Michal Martikán (; born 18 May 1979) is a Slovak slalom canoeist who has been competing at the international level since 1994. In 1996 he became the first athlete to win an Olympic gold medal for Slovakia since the country gained independence in 1993. In total he won 5 Olympic medals (2 golds, 2 silvers and 1 bronze), which is the most among all slalom paddlers. He has also won the World Championship title in the C1 individual category four times.

Career
At the age of 16, Michal Martikán became the youngest winner of a World Cup slalom canoeing event. Three months later, at age 17, Martikán was in sixth place after the first run of the canoe slalom singles event at the 1996 Olympics. With nothing to lose, he went all out on the second run and just bettered the score of defending champion Lukáš Pollert of the Czech Republic. Martikán was the first Olympic champion to represent independent Slovakia. He entered the 2000 Olympics as the favourite, having consistently finished near the top in every major competition and in each World Cup series. At the Sydney Games, Martikán registered the best score in the qualifying round, but was only in fifth place after the first run of the final. In the second run, he paddled a perfect course and his time was the fastest of the round. He was able to move up to the silver medal position behind Tony Estanguet of France. Competing in his third Olympics in 2004, Martikán again led the qualifying round. He also earned the highest score in the semi-finals, which also served as the first run of the final. After the second run, it appeared that Martikán had regained the Olympic title, but the referees controversially decided to award him a two-second penalty which pushed him to second place, only 12 hundredths of a second behind Estanguet. Martikán regained the Olympic title at the 2008 games in Beijing. At the 2012 Summer Olympics in London Martikán took bronze. Michal Martikán is the only slalom canoeist to win five Olympic medals, one in each of the five games from 1996 through 2012.

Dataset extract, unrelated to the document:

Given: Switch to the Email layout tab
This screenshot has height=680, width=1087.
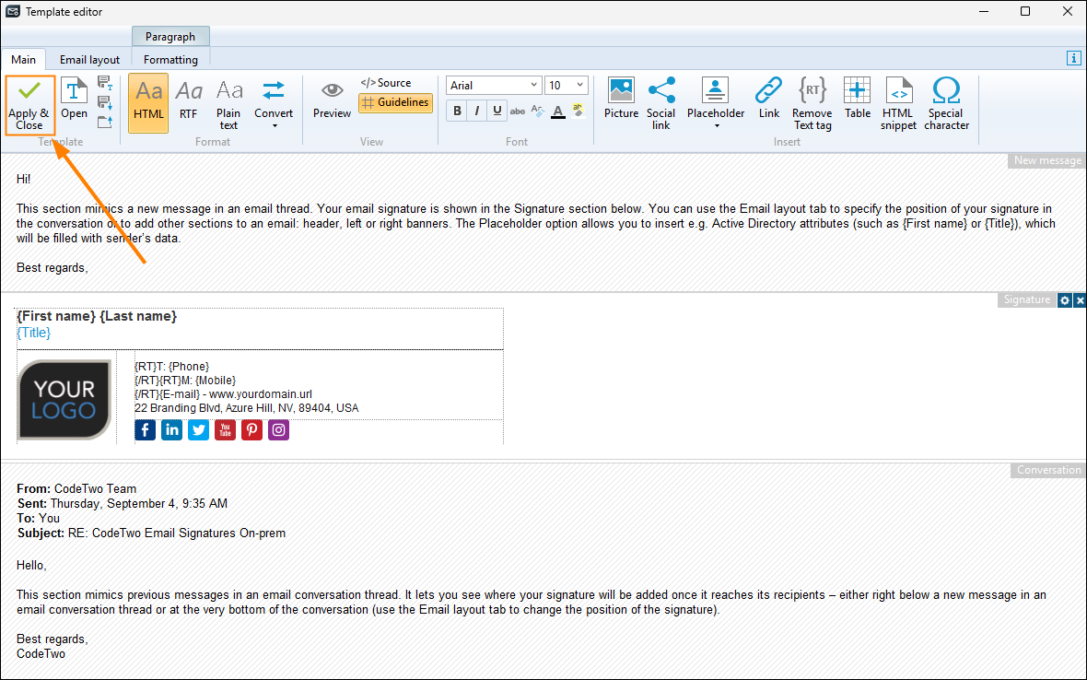Looking at the screenshot, I should click(x=89, y=60).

At the World Championships, Martikán had an uninterrupted medal run in the individual C1 event between 1995 and 2010. The 2011 ICF Canoe Slalom World Championships saw him finish outside the medals for the first time in an Olympic or World Championship individual race in his career. Ironically, this failure came in front of a home crowd on the Čunovo course near Bratislava. However, he managed to win gold in the team event with his Slovak teammates to prolong his medal run. He won another six gold medals in the C1 team event between 2013 and 2019, making it 17 straight World Championships with a medal.

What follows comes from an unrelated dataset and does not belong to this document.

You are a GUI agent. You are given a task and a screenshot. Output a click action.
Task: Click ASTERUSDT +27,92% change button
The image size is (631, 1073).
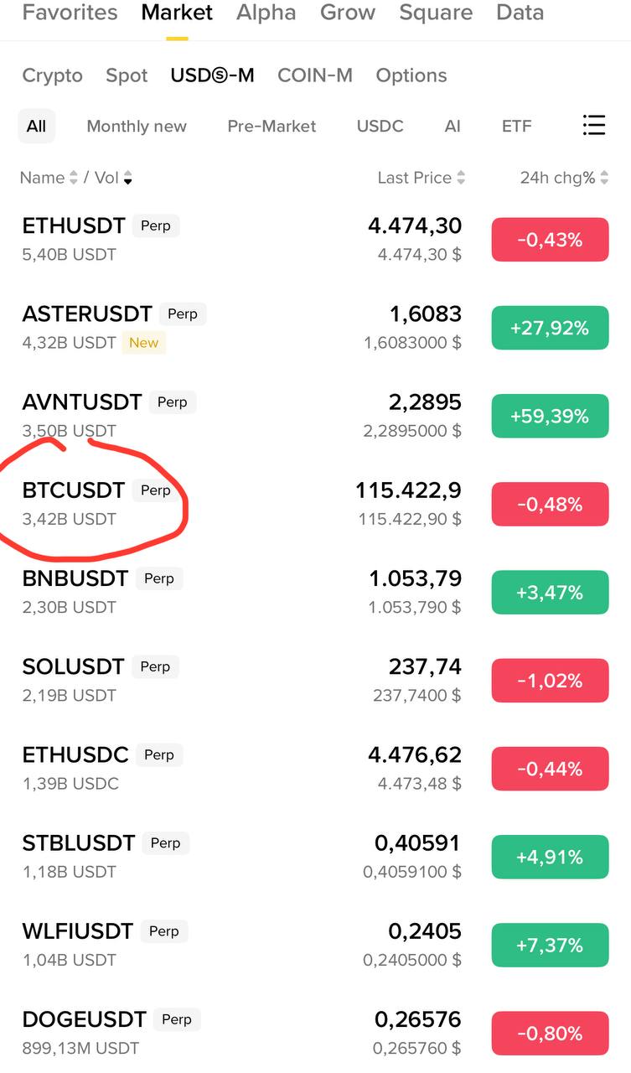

He won his first medals in 1995 when he was just 16. He took a bronze in the C1 event and another bronze in the C1 team event. In 1997 he won his first individual world title as well as team gold. He won the individual C1 event on three more occasions (2002, 2003 and 2007). As of 2019 he has a total of 23 World Championship medals (15 golds, 3 silvers and 5 bronzes) which is more than any other slalom paddler in any category.

He has also won the overall World Cup title five times (1998, 2000, 2001, 2006, 2014), which is a record among C1 paddlers.

At the European Championships he has won four straight individual golds between 2007 and 2010. Slovakia won the C1 team event 11 times with him in the team. He also has 6 silvers (4 individual and 2 in team event) and 2 bronzes (1 individual and 1 in the team event).

Martikán is coached by his father Jozef.

World Cup individual podiums

1 World Championship counting for World Cup points
2 European Championship counting for World Cup points
3 Oceania Championship counting for World Cup points

Awards
Slovak Sportsperson of the Year: 1996, 1997, 2007, 2008
Inducted into the Whitewater Hall of Fame: 2010.

Manslaughter conviction
In November 1997 Martikán was involved in a car accident near the village of Velké Zálužie, Slovakia. The car he was driving hit a pedestrian causing him fatal injuries. The investigation concluded that Martikán was traveling substantially over the 40 km/h speed limit. It was also found that the killed man was highly intoxicated at the time of the accident, in dark outside the inhabited area.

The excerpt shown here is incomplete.